Shortly before the accident the pursuer had got off a bus which had stopped in a layby on the opposite side of the road from one of the entrances to Liff Hospital.

From behind the bus the pursuer crossed the road towards the hospital entrance when she was struck by a van driven by the first defender Terrence Letson, who at the material time was working in the course of his employment with the second defenders.

It was accepted on behalf of the pursuer - who did not give evidence because she had no memory regarding the circumstances surrounding the accident as a result of the injuries she sustained - that the court should make a finding of “contributory negligence” against her.

It was submitted that the appropriate finding should be a figure of one-third, but the pursuer’s position was that the way that the first defender had driven his vehicle at the relevant time was “negligent” because he knew or ought to have known that there was a risk of pedestrians seeking to cross the road from behind the bus.

It was argued that the the first defender was aware of the dangers ahead having seen a warning sign of disabled persons crossing the road and being aware of the presence of the bus, and therefore “the obvious and clear obligation” would have been to slow down.

The first defender’s evidence was that at that point he was travelling at 40 to 45mph and his position was that that was a “safe speed” having regard to the 60mph speed limit on the road and the presence of the warning sign.

However, the judge found that the driver approached the locus at about 42mph, which was “too fast a speed, given the potential hazards,” and that an “appropriate speed” would have been 20 to 29mph.

“Given these potential hazards it did not comply with the duty to take reasonable care for the safety of other road users to approach the locus at that speed,” Lord Bannatyne said.

He added: “I am persuaded for the foregoing reasons that had the first named defender reduced his speed to the speed which I have found to be a reasonable one in the circumstances then the accident would have been avoided. Accordingly I believe had the defender fulfilled the duties I have held incumbent upon him, then the collision would not have occurred. The causative test is therefore met.

“I am persuaded for the foregoing reasons that the first named defender failed to take reasonable care as he approached the locus of the accident in the following respects: the first defender was aware of the warning sign.

“The first defender should have appreciated the risk of someone, however foolishly, walking out from behind the bus. He failed to appreciate that risk and was accordingly not keeping a lookout for such an event occurring and reducing his speed to take account of it. He did not reduce his speed as he approached the bus.”

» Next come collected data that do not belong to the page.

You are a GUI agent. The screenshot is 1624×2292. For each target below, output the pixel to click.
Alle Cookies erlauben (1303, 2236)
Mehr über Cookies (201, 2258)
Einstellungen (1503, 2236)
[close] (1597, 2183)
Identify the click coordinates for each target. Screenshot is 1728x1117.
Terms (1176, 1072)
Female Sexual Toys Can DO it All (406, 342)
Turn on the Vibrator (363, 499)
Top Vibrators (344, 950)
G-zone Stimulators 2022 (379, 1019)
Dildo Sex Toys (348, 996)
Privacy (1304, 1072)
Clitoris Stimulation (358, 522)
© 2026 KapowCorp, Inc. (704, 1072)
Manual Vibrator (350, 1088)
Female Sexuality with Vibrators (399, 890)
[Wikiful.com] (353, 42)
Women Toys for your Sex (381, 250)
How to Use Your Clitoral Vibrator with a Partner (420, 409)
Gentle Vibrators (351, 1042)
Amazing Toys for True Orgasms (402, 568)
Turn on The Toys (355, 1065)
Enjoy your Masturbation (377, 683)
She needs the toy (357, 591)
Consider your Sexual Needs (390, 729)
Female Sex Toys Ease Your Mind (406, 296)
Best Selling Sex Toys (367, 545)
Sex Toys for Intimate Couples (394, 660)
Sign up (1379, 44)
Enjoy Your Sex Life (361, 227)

Lord Bannatyne therefore ruled that the defenders were liable to make reparation to the pursuer, but that liability should be apportioned equally between the pursuer and defenders.

The judge observed that the factual circumstances of the case appearred “very similar” to those in Jackson v Murray 2015 UKSC 5.

In his written opinion, Lord Bannatyne said: “As in Jackson v Murray this is not a case where the pursuer stepped directly into the path of the first defender who was travelling at a reasonable speed, and the first defender has failed to take action as promptly as he should.

“Equally this is not a case in which the first defender has ploughed into the pursuer who has been in his sight for long enough for him easily to have avoided her. Rather the present case, as in Jackson v Murray, appears to fall between these two extremes.

“The causation of the injury in the present case depended upon the combination of the pursuer’s attempting to cross the road when she did, and the defender not having proper regard to the potential dangers facing him and driving at an excessive speed in all the circumstances. If she had waited till he passed she would not have been run down.

“Equally if he had had regard to the potential hazards and slowed down he would not have hit her. Looking at the matter in that way, I believe that a 50-50 apportionment is appropriate.”